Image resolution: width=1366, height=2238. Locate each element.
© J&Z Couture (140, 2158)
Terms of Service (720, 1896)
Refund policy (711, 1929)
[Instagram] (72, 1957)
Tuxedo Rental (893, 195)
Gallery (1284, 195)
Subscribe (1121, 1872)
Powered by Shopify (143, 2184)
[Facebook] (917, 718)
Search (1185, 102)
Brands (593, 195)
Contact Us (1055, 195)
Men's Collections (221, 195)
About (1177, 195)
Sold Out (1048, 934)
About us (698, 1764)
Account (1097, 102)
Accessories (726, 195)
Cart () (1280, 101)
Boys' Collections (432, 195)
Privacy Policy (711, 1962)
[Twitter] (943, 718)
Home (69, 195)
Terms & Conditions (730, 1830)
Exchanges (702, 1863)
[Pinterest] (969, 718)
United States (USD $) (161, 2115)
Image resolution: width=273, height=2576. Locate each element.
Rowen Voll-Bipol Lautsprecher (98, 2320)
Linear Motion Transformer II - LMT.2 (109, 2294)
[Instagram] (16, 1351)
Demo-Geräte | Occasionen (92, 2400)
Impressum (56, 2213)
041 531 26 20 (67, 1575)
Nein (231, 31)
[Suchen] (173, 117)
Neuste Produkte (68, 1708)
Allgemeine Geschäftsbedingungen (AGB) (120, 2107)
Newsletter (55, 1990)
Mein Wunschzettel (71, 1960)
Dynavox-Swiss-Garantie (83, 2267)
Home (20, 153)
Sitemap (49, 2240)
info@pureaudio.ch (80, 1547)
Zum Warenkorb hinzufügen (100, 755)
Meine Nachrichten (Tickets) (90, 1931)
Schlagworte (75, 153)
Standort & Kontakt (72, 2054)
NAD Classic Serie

-*-*-

● **Problem requirements**
The response must hold only the lines above from the line with "Couture (140, 2158)" through the line with "Cart () (1280, 101)", each copied exactly, both ends kept.

● **Written solution**
© J&Z Couture (140, 2158)
Terms of Service (720, 1896)
Refund policy (711, 1929)
[Instagram] (72, 1957)
Tuxedo Rental (893, 195)
Gallery (1284, 195)
Subscribe (1121, 1872)
Powered by Shopify (143, 2184)
[Facebook] (917, 718)
Search (1185, 102)
Brands (593, 195)
Contact Us (1055, 195)
Men's Collections (221, 195)
About (1177, 195)
Sold Out (1048, 934)
About us (698, 1764)
Account (1097, 102)
Accessories (726, 195)
Cart () (1280, 101)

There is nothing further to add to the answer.